[WORK INSTRUCTION] Gather, from the listing beneath this task, every line holding the string "computer".
Top of PROVIDED MATERIAL
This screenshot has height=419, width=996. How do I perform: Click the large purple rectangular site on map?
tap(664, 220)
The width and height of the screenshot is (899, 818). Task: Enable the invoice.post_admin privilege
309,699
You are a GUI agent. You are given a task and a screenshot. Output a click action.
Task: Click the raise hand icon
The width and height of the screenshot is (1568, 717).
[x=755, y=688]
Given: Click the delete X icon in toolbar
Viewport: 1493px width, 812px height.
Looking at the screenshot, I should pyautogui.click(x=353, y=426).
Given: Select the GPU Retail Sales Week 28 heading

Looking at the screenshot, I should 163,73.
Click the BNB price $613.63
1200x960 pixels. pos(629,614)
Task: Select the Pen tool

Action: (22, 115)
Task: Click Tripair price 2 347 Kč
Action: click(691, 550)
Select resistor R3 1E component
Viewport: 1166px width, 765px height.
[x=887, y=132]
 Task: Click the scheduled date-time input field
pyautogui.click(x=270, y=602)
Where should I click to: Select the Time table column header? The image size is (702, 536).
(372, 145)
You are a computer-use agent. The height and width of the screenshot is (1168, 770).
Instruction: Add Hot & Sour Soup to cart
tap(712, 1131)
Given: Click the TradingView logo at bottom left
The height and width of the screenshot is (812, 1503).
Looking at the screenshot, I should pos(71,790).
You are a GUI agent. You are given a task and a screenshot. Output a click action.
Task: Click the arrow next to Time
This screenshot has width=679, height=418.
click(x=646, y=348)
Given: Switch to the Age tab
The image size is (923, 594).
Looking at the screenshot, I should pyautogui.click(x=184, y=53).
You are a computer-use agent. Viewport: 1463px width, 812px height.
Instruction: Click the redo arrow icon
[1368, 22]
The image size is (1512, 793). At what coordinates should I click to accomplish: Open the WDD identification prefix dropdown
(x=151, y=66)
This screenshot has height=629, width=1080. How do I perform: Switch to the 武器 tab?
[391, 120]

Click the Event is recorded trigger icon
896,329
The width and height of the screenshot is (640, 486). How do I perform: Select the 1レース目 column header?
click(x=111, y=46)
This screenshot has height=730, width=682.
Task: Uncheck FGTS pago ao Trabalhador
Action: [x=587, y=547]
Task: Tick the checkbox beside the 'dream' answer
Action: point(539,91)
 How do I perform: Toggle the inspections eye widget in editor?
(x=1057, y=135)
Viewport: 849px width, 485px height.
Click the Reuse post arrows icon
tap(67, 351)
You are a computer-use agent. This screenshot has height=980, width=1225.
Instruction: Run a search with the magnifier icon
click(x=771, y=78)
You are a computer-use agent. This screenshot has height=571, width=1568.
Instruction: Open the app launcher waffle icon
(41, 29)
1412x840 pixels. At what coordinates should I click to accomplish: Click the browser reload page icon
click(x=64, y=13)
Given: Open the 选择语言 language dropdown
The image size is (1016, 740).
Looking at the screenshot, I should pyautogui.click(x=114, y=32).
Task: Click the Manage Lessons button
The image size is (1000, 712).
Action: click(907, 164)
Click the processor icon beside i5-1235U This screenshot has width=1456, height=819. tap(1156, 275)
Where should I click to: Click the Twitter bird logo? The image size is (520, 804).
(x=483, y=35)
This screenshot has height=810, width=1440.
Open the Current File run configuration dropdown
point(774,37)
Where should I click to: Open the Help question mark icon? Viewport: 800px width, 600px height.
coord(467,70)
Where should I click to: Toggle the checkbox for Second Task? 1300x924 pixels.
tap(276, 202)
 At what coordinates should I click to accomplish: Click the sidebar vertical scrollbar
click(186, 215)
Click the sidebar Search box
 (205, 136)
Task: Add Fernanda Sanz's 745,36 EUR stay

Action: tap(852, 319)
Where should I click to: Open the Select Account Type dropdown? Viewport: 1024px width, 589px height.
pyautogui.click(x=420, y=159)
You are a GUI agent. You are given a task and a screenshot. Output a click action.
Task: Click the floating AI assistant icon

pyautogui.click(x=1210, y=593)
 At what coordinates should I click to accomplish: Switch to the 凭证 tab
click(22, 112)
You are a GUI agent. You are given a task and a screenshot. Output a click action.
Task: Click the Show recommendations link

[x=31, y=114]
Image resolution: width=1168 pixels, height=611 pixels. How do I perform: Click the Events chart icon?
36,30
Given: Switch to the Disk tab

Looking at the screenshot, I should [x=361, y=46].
Bottom of PROVIDED MATERIAL
[ANSWER SPACE]
You are a computer-use agent. The height and width of the screenshot is (1168, 770).
You are a computer-use agent. Viewport: 1463px width, 812px height.
You are a computer-use agent. This screenshot has height=980, width=1225.
You are a computer-use agent. This screenshot has height=571, width=1568.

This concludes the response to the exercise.